Coding job tenure in regression I'm working on regression in Stata, in which I'm taking income as being dependent on sex, education and tenure. Tenure in my data is the number of years spent in the current job. The regression itself doesn't matter really, be it an OLS, quantile or whatever.
I have panel data of 15 waves (or years). My respondents have changed jobs through time and I have calculated tenure to be the time of the last wave minus the time at which they last changed jobs. This means tenure data for each respondent is only available from the time they last changed jobs onwards. So if I have data for 2000-2014 and someone changed jobs in 2010, tenure is then available for 2010-2013 and before 2010 would be coded missing.
Whenever I include tenure in my model, the number of observations used in the model drops dramatically. I assume this is due to listwise deletion, as Stata  removes observations for which no tenure data are available. In the example above, this would mean observations of years 2000-2009 would be ignored.

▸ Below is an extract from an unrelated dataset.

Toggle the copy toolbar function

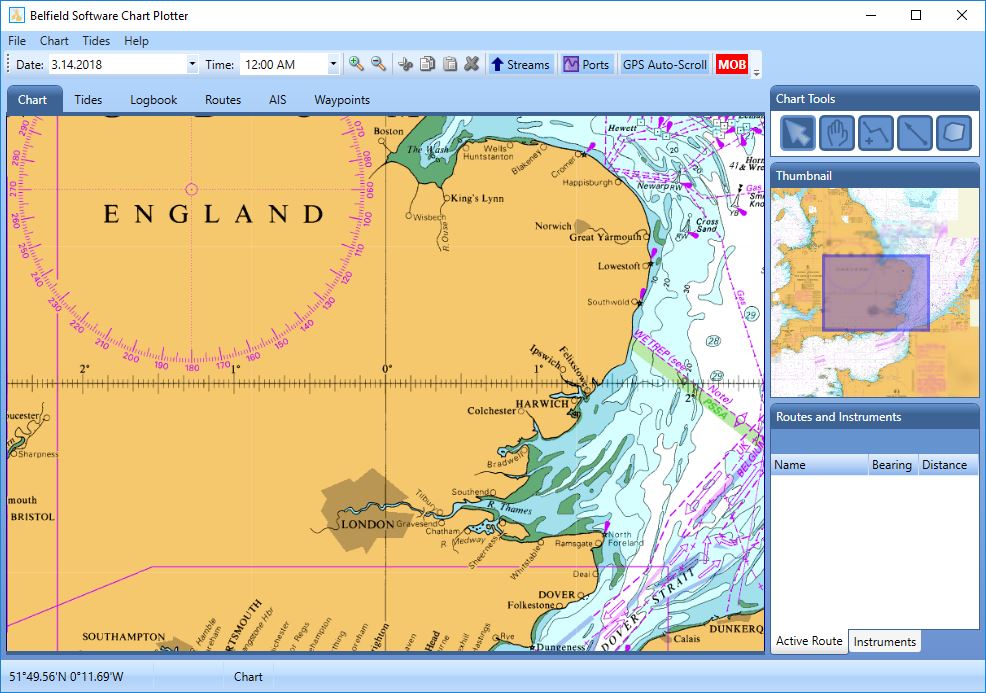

Should I therefore code the years 2000-2009 as 0 instead of missing? In that case, Stata would take it into account in the regression. However, what would that mean for coefficients, standard errors etc, e.g., the regression results? Would they be biased or be completely wrong? 
 A: Use of Stata is immaterial here, as the answer would be the same regardless of which software you are using. 

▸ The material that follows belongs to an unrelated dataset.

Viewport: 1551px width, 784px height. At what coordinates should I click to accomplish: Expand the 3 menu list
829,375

Replacing missings by zeros would be arbitrary and unjustified in this case as at best you know that tenure should be some positive number so long as people were employed in those years. (You don't make clear what would be done if the individuals for which you don't have tenure information were not in the labour market or just unemployed in those years.) 

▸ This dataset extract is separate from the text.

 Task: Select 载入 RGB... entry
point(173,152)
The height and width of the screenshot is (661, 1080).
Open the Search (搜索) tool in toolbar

Be clear: Stata and indeed any other software has no way to distinguish those zeros and take account of the fact that zero is for you an agnostic private code for missing. The zeros will be taken quite literally in regression calculations and so (a) wrong (b) biased would be a fair short summary.  
You could explore the magnitude of this problem by trying other replacement values and then seeing how dependent results were on your various fudge replacements. There are other imputations and interpolations you might try, but very simply there can't be an easy way, or any way, to convert unknown values into known without engaging strong extra assumptions.